#### Goal:
Copy the entries below, replacing each "How do I perform" with "How can I do" and leaving the rest unchanged.

——————

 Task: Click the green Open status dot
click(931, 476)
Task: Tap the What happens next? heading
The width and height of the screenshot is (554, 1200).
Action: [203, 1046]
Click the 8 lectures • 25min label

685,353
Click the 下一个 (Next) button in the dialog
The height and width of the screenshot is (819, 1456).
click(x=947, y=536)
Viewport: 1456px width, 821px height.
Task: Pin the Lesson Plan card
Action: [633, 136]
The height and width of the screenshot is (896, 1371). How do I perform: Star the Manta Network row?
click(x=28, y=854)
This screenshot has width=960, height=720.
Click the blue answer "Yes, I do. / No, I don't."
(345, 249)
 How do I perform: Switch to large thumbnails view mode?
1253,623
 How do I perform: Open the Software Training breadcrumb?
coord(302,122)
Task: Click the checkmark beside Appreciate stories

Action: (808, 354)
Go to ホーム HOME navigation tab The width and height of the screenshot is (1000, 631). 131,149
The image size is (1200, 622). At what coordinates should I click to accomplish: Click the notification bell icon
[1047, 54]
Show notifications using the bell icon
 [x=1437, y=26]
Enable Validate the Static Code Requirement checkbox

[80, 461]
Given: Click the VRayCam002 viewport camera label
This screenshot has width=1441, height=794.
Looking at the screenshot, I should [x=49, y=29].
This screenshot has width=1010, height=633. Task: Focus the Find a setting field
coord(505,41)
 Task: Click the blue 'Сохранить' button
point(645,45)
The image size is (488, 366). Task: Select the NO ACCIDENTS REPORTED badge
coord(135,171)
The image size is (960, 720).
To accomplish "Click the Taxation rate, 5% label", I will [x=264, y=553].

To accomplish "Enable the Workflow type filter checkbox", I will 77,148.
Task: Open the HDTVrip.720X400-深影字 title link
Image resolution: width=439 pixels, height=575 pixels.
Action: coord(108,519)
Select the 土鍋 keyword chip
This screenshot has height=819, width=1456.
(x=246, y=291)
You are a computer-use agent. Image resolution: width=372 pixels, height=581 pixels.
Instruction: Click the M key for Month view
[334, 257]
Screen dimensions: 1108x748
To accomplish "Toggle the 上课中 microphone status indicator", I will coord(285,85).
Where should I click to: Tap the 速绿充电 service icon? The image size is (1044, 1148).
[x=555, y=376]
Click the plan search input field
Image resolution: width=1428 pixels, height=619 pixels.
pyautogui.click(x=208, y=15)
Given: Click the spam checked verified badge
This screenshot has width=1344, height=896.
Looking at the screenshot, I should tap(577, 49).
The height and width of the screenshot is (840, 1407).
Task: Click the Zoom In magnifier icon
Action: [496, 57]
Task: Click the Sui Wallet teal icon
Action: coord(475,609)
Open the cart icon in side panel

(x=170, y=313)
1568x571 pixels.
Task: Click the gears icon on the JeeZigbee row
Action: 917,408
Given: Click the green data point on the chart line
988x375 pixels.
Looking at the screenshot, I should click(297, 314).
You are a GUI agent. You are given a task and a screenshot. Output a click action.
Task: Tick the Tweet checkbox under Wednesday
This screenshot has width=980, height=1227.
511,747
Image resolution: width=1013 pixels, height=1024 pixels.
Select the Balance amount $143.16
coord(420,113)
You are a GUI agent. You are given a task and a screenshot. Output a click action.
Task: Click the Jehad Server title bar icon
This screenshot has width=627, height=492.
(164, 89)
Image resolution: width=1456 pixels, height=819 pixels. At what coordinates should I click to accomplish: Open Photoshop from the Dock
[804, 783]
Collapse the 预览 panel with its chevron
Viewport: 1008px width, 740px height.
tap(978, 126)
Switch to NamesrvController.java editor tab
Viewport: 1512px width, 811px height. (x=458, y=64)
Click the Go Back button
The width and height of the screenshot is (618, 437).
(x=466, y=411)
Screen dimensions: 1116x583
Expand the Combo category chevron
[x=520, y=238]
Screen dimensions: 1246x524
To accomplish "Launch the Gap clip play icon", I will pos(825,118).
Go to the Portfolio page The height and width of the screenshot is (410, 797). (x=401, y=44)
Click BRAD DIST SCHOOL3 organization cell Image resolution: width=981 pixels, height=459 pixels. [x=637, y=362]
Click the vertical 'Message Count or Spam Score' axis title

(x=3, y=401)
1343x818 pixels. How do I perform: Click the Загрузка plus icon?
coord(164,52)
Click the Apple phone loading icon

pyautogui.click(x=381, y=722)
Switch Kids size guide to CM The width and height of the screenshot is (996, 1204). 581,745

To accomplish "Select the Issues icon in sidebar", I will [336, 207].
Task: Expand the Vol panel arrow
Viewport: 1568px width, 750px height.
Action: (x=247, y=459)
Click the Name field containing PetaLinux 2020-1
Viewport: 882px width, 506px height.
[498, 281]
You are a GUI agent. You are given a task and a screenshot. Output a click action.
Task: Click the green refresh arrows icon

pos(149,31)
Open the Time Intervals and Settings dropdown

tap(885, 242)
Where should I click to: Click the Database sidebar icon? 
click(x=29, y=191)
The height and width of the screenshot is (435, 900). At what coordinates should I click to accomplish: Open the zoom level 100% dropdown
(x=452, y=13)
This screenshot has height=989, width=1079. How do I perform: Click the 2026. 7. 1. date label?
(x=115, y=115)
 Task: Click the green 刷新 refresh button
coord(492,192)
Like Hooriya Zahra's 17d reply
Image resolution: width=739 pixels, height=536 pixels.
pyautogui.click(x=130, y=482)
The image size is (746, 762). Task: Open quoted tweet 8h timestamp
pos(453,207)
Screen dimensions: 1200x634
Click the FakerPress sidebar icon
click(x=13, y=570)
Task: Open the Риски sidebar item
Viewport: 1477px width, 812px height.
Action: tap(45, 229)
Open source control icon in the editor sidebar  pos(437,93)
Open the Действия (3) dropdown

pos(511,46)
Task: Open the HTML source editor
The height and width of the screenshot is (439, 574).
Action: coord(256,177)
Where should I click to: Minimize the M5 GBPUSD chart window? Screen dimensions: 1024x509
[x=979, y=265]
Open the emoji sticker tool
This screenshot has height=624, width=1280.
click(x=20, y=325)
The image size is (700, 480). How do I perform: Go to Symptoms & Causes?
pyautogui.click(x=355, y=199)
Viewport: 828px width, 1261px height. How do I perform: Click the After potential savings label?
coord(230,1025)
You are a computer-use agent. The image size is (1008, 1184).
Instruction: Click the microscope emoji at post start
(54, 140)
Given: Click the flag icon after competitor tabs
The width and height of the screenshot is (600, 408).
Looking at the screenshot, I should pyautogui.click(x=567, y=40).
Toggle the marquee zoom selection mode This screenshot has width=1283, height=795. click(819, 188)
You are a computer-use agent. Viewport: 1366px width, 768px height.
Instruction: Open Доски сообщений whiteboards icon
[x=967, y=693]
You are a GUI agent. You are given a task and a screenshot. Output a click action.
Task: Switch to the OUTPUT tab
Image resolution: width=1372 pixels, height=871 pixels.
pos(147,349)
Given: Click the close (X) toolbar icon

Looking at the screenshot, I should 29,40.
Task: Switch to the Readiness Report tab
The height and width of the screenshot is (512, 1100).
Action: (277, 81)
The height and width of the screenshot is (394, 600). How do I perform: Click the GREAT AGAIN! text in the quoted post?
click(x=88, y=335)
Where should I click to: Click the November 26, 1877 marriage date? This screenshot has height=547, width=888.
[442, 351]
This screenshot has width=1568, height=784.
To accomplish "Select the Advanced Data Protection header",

——————

#### Answer:
 Task: Click the green Open status dot
click(931, 476)
Task: Tap the What happens next? heading
The width and height of the screenshot is (554, 1200).
Action: [203, 1046]
Click the 8 lectures • 25min label

685,353
Click the 下一个 (Next) button in the dialog
The height and width of the screenshot is (819, 1456).
click(x=947, y=536)
Viewport: 1456px width, 821px height.
Task: Pin the Lesson Plan card
Action: [633, 136]
The height and width of the screenshot is (896, 1371). How can I do: Star the Manta Network row?
click(x=28, y=854)
This screenshot has width=960, height=720.
Click the blue answer "Yes, I do. / No, I don't."
(345, 249)
 How can I do: Switch to large thumbnails view mode?
1253,623
 How can I do: Open the Software Training breadcrumb?
coord(302,122)
Task: Click the checkmark beside Appreciate stories

Action: (808, 354)
Go to ホーム HOME navigation tab The width and height of the screenshot is (1000, 631). 131,149
The image size is (1200, 622). At what coordinates should I click to accomplish: Click the notification bell icon
[1047, 54]
Show notifications using the bell icon
 [x=1437, y=26]
Enable Validate the Static Code Requirement checkbox

[80, 461]
Given: Click the VRayCam002 viewport camera label
This screenshot has width=1441, height=794.
Looking at the screenshot, I should [x=49, y=29].
This screenshot has width=1010, height=633. Task: Focus the Find a setting field
coord(505,41)
 Task: Click the blue 'Сохранить' button
point(645,45)
The image size is (488, 366). Task: Select the NO ACCIDENTS REPORTED badge
coord(135,171)
The image size is (960, 720).
To accomplish "Click the Taxation rate, 5% label", I will [x=264, y=553].

To accomplish "Enable the Workflow type filter checkbox", I will 77,148.
Task: Open the HDTVrip.720X400-深影字 title link
Image resolution: width=439 pixels, height=575 pixels.
Action: coord(108,519)
Select the 土鍋 keyword chip
This screenshot has height=819, width=1456.
(x=246, y=291)
You are a computer-use agent. Image resolution: width=372 pixels, height=581 pixels.
Instruction: Click the M key for Month view
[334, 257]
Screen dimensions: 1108x748
To accomplish "Toggle the 上课中 microphone status indicator", I will coord(285,85).
Where should I click to: Tap the 速绿充电 service icon? The image size is (1044, 1148).
[x=555, y=376]
Click the plan search input field
Image resolution: width=1428 pixels, height=619 pixels.
pyautogui.click(x=208, y=15)
Given: Click the spam checked verified badge
This screenshot has width=1344, height=896.
Looking at the screenshot, I should tap(577, 49).
The height and width of the screenshot is (840, 1407).
Task: Click the Zoom In magnifier icon
Action: [496, 57]
Task: Click the Sui Wallet teal icon
Action: coord(475,609)
Open the cart icon in side panel

(x=170, y=313)
1568x571 pixels.
Task: Click the gears icon on the JeeZigbee row
Action: 917,408
Given: Click the green data point on the chart line
988x375 pixels.
Looking at the screenshot, I should click(297, 314).
You are a GUI agent. You are given a task and a screenshot. Output a click action.
Task: Tick the Tweet checkbox under Wednesday
This screenshot has width=980, height=1227.
511,747
Image resolution: width=1013 pixels, height=1024 pixels.
Select the Balance amount $143.16
coord(420,113)
You are a GUI agent. You are given a task and a screenshot. Output a click action.
Task: Click the Jehad Server title bar icon
This screenshot has width=627, height=492.
(164, 89)
Image resolution: width=1456 pixels, height=819 pixels. At what coordinates should I click to accomplish: Open Photoshop from the Dock
[804, 783]
Collapse the 预览 panel with its chevron
Viewport: 1008px width, 740px height.
tap(978, 126)
Switch to NamesrvController.java editor tab
Viewport: 1512px width, 811px height. (x=458, y=64)
Click the Go Back button
The width and height of the screenshot is (618, 437).
(x=466, y=411)
Screen dimensions: 1116x583
Expand the Combo category chevron
[x=520, y=238]
Screen dimensions: 1246x524
To accomplish "Launch the Gap clip play icon", I will pos(825,118).
Go to the Portfolio page The height and width of the screenshot is (410, 797). (x=401, y=44)
Click BRAD DIST SCHOOL3 organization cell Image resolution: width=981 pixels, height=459 pixels. [x=637, y=362]
Click the vertical 'Message Count or Spam Score' axis title

(x=3, y=401)
1343x818 pixels. How can I do: Click the Загрузка plus icon?
coord(164,52)
Click the Apple phone loading icon

pyautogui.click(x=381, y=722)
Switch Kids size guide to CM The width and height of the screenshot is (996, 1204). 581,745

To accomplish "Select the Issues icon in sidebar", I will [336, 207].
Task: Expand the Vol panel arrow
Viewport: 1568px width, 750px height.
Action: (x=247, y=459)
Click the Name field containing PetaLinux 2020-1
Viewport: 882px width, 506px height.
[498, 281]
You are a GUI agent. You are given a task and a screenshot. Output a click action.
Task: Click the green refresh arrows icon

pos(149,31)
Open the Time Intervals and Settings dropdown

tap(885, 242)
Where should I click to: Click the Database sidebar icon? 
click(x=29, y=191)
The height and width of the screenshot is (435, 900). At what coordinates should I click to accomplish: Open the zoom level 100% dropdown
(x=452, y=13)
This screenshot has height=989, width=1079. How can I do: Click the 2026. 7. 1. date label?
(x=115, y=115)
 Task: Click the green 刷新 refresh button
coord(492,192)
Like Hooriya Zahra's 17d reply
Image resolution: width=739 pixels, height=536 pixels.
pyautogui.click(x=130, y=482)
The image size is (746, 762). Task: Open quoted tweet 8h timestamp
pos(453,207)
Screen dimensions: 1200x634
Click the FakerPress sidebar icon
click(x=13, y=570)
Task: Open the Риски sidebar item
Viewport: 1477px width, 812px height.
Action: tap(45, 229)
Open source control icon in the editor sidebar  pos(437,93)
Open the Действия (3) dropdown

pos(511,46)
Task: Open the HTML source editor
The height and width of the screenshot is (439, 574).
Action: coord(256,177)
Where should I click to: Minimize the M5 GBPUSD chart window? Screen dimensions: 1024x509
[x=979, y=265]
Open the emoji sticker tool
This screenshot has height=624, width=1280.
click(x=20, y=325)
The image size is (700, 480). How can I do: Go to Symptoms & Causes?
pyautogui.click(x=355, y=199)
Viewport: 828px width, 1261px height. How can I do: Click the After potential savings label?
coord(230,1025)
You are a computer-use agent. The image size is (1008, 1184).
Instruction: Click the microscope emoji at post start
(54, 140)
Given: Click the flag icon after competitor tabs
The width and height of the screenshot is (600, 408).
Looking at the screenshot, I should pyautogui.click(x=567, y=40).
Toggle the marquee zoom selection mode This screenshot has width=1283, height=795. click(819, 188)
You are a computer-use agent. Viewport: 1366px width, 768px height.
Instruction: Open Доски сообщений whiteboards icon
[x=967, y=693]
You are a GUI agent. You are given a task and a screenshot. Output a click action.
Task: Switch to the OUTPUT tab
Image resolution: width=1372 pixels, height=871 pixels.
pos(147,349)
Given: Click the close (X) toolbar icon

Looking at the screenshot, I should 29,40.
Task: Switch to the Readiness Report tab
The height and width of the screenshot is (512, 1100).
Action: (277, 81)
The height and width of the screenshot is (394, 600). How can I do: Click the GREAT AGAIN! text in the quoted post?
click(x=88, y=335)
Where should I click to: Click the November 26, 1877 marriage date? This screenshot has height=547, width=888.
[442, 351]
This screenshot has width=1568, height=784.
To accomplish "Select the Advanced Data Protection header",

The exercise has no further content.